Twitter executives a week ago told staff that the planned $44B deal to self itself to Musk is not "on hold" and that it is moving forward as planned, Bloomberg's Kurt Wagner and Maxwell Adler reported. Vijaya Gadde, Twitter's top lawyer and head of policy, told employees at an all-hands meeting that Twitter won't renegotiate the agreed-upon price of $54.20 per share. and that there is "no such thing as a deal being on hold." CFO Ned Segal also addressed staff, telling workers that executives are still engaged with Musk and his team, and is working with them "regularly."

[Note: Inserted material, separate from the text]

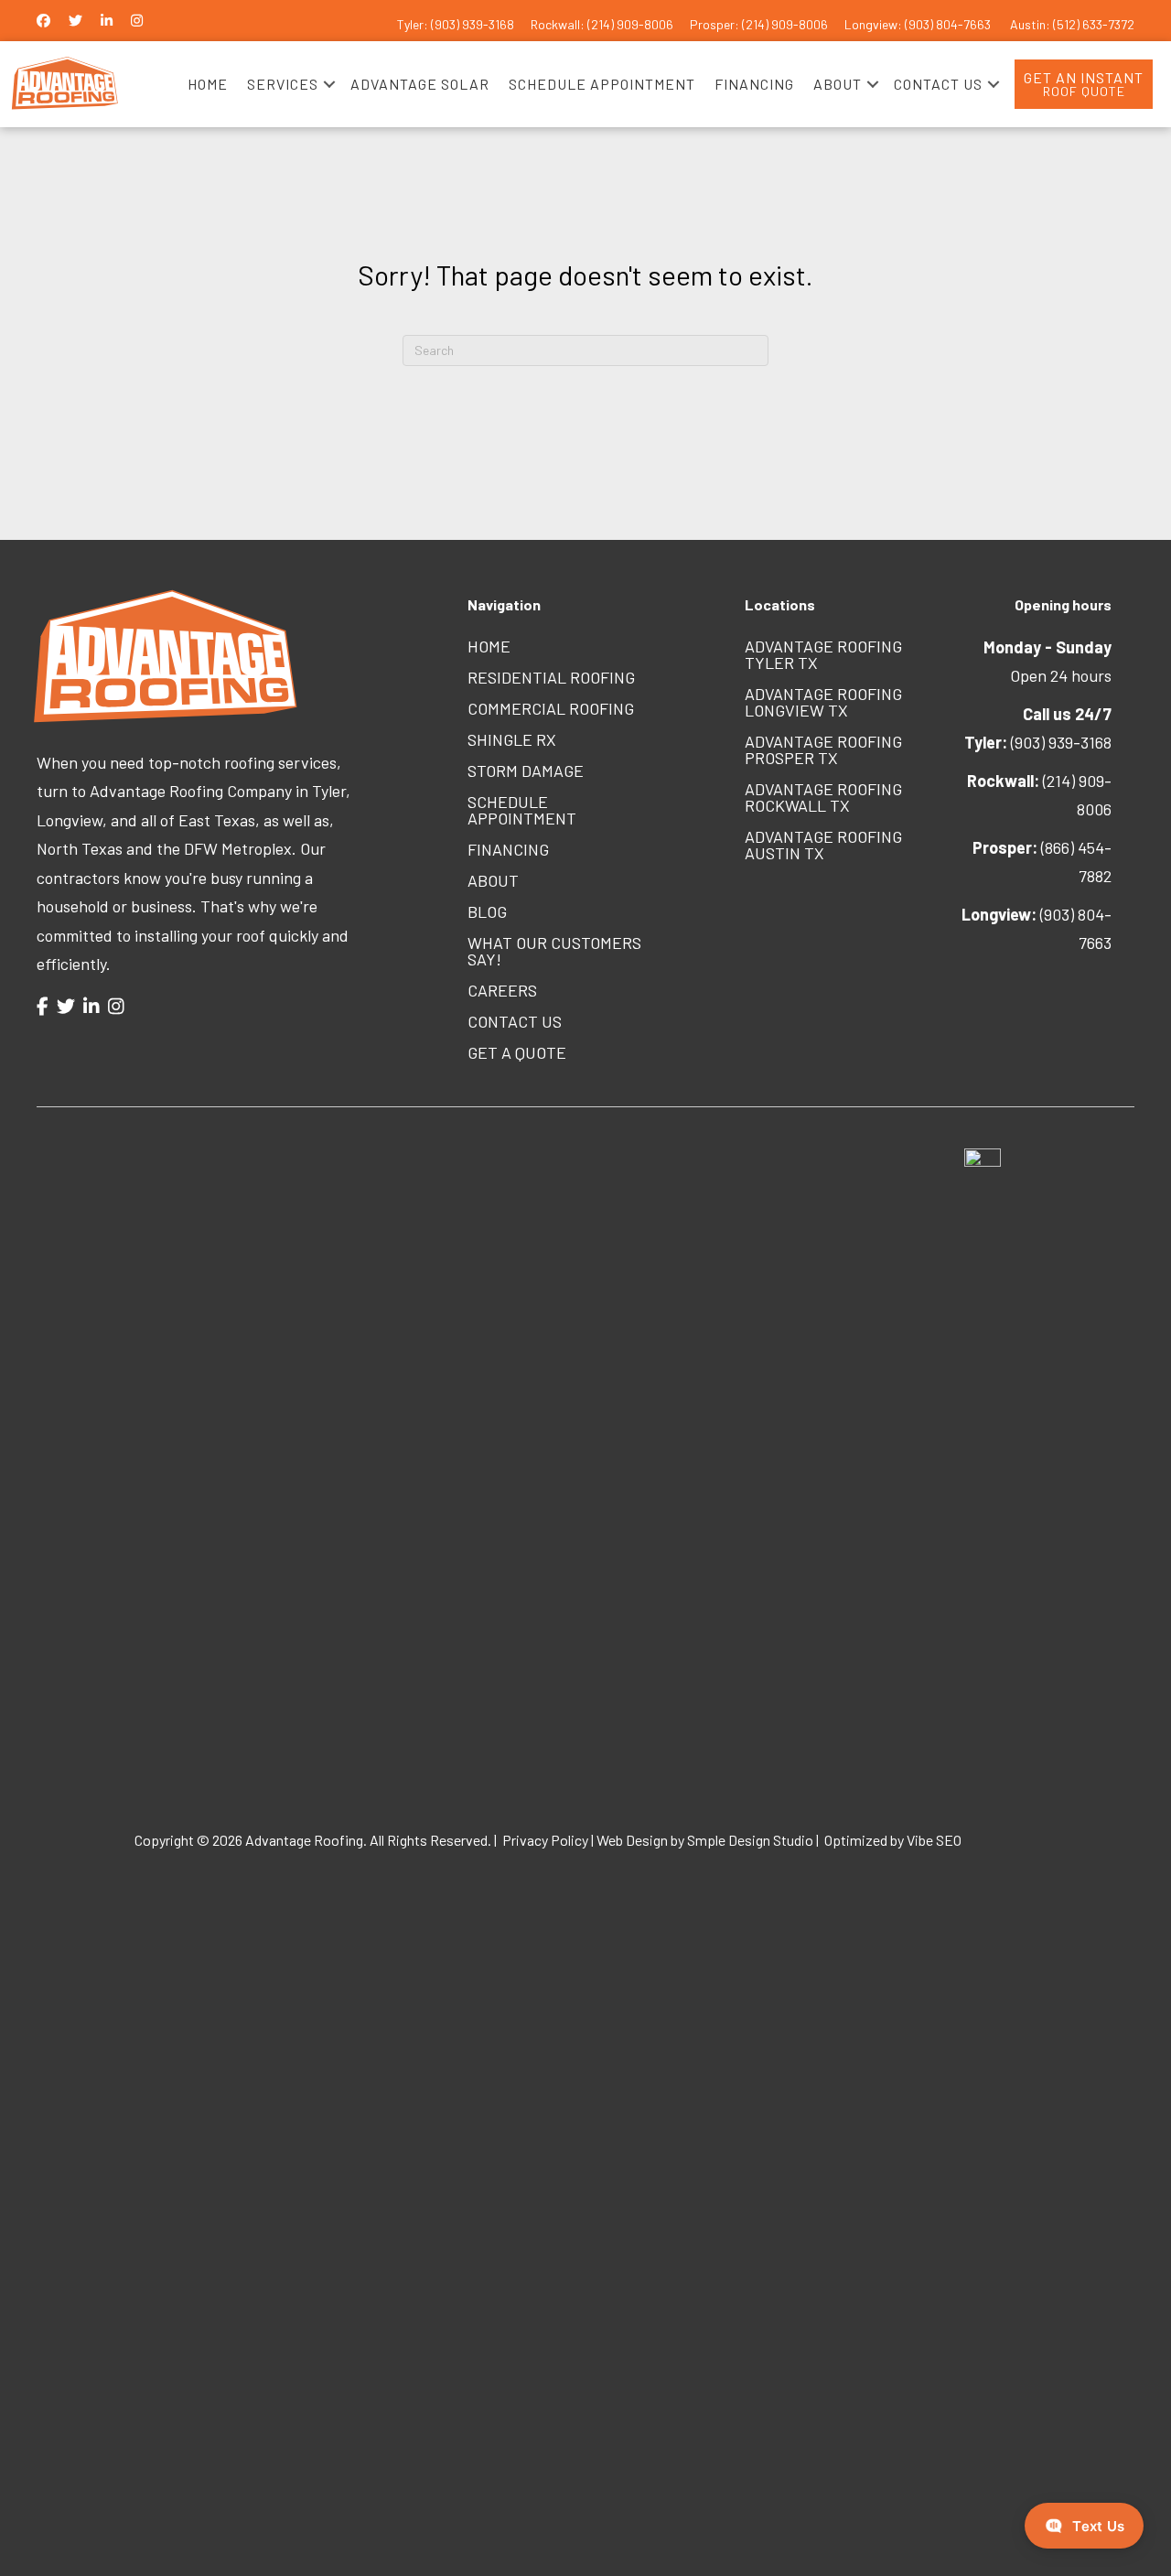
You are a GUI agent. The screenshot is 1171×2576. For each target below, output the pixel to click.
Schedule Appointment (521, 810)
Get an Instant (1084, 84)
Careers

While the Tesla-Twitter saga is far from over, Musk may ultimately elect or be forced to purchase Twitter going forward, Bernstein analyst Toni Sacconaghi said in a research note addressing potential funding requirements in light of the recent pullback in Tesla's stock price. At Tesla's current share price of $675, the executive should be able to finance the deal with debt, equity and a margin loan, the analyst notes. That said, following the recent drop in Tesla's stock price, Musk appears to have just enough value in his unencumbered Tesla shares to fund the margin loan portion of his proposed Twitter financing. At a Tesla share price of $621 or less, Musk would technically not be able to borrow the full $12.5B against his shares, Sacconaghi said. If the agreed upon deal price for Twitter is ultimately haircut by 10%, the executive could still borrow enough, even if Tesla shares dropped to $400, the analyst adds. Perhaps the bigger - but less probable - financial risk is that Musk completes the deal, and Tesla's share price declines materially, triggering a margin call, he contends. Sacconaghi has an Underperform rating and a price target of $450 on Tesla's shares.
MISINFORMATION: Twitter said in a blog post: "Today, we're introducing our crisis misinformation policy - a global policy that will guide our efforts to elevate credible, authoritative information, and will help to ensure viral misinformation isn't amplified or recommended by us during crises. In times of crisis, misleading information can undermine public trust and cause further harm to already vulnerable communities. Alongside our existing work to make reliable information more accessible during crisis events, this new approach will help to slow the spread by us of the most visible, misleading content, particularly that which could lead to severe harms...Tweets with content that violate the crisis misinformation policy will be placed behind a warning notice...In addition, Likes, Retweets, and Shares will be disabled."